Unfortunately, for many in this country, the idea of getting violent with people who are "bad" and "wrong," or are not "good Americans," is acceptable. These prohibitions against political violence are very much a post-World War II phenomenon. At present, there is now a right-wing element in the United States who say, "No, that's just weakness."

Right-wing populism is fun. Fascism is destruction, and destruction is exciting. Trumpism and its violence is fun and often entertaining for participants. Responsible citizenship in mature democracy requires hard work. Talking about policy is not fun, and often boring. Understanding current events in a serious and honest way is work. Fascism, right-wing populism and other forms of authoritarianism reflect a deep cultural problem that goes beyond normative debates about ideology and governance.

Yes, it is fun for them, partly because it's simple and it is based on action. People want to do something.

How do we create a healthier democracy in the United States? What can the average American do on a day-to-day basis?

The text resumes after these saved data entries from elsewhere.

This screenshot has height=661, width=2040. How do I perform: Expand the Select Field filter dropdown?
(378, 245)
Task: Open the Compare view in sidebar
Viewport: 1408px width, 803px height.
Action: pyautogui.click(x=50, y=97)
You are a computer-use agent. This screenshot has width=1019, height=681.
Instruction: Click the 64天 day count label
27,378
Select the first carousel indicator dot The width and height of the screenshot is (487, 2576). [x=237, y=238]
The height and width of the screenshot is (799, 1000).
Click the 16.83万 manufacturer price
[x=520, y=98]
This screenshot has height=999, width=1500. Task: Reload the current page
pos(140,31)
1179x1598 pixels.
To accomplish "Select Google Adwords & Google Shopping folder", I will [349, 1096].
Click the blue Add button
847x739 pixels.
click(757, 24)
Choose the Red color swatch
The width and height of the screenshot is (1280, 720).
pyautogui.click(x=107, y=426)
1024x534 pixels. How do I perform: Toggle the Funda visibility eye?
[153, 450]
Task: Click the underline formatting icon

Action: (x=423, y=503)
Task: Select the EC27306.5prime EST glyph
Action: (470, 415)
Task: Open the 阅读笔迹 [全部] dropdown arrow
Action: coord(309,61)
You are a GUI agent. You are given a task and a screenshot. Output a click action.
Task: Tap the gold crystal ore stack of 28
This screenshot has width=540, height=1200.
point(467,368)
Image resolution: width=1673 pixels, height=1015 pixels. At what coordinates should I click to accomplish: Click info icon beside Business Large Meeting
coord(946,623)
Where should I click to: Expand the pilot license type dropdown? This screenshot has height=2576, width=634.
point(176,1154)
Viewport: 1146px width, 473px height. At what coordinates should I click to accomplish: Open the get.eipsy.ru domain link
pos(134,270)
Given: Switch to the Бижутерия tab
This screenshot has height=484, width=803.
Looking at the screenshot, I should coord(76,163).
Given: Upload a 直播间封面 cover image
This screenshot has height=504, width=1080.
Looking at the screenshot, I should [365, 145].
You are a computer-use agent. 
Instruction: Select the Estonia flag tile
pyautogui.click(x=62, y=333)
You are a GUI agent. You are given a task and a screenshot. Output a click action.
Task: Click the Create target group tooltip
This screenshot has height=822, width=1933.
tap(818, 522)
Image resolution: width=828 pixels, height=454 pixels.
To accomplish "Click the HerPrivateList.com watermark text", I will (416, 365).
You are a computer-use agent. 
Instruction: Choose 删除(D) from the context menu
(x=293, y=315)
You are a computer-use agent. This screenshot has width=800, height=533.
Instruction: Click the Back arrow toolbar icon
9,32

I am optimistic. I believe that there are solutions to the problem. We need to fix a broken educational system. The average American has trouble having productive discussions with people they disagree with and who are different from them. They're also not very good at reflecting on their own values and beliefs. The average American is also not very good in terms of critical thinking and understanding general principles.

We need to create an educational system that prepares adults to effectively negotiate the complexities of democratic life. We also need to broaden our understanding of what democracy is, beyond just voting. For the most part, you vote for candidates, and most people end up voting for their candidate either on the basis of a single issue, or they really have no idea at all and they're just voting for the party or their group identity.

America needs more deliberative democracy, and institutions and structures from the local level on up that will empower citizens to become more active. In the end, the American people need to be more involved in their own self-government.

Imagine you are the doctor of democracy and America is your patient. What is your assessment?

The patient is not terminal, but the patient is not stable either. They are moving toward critical condition.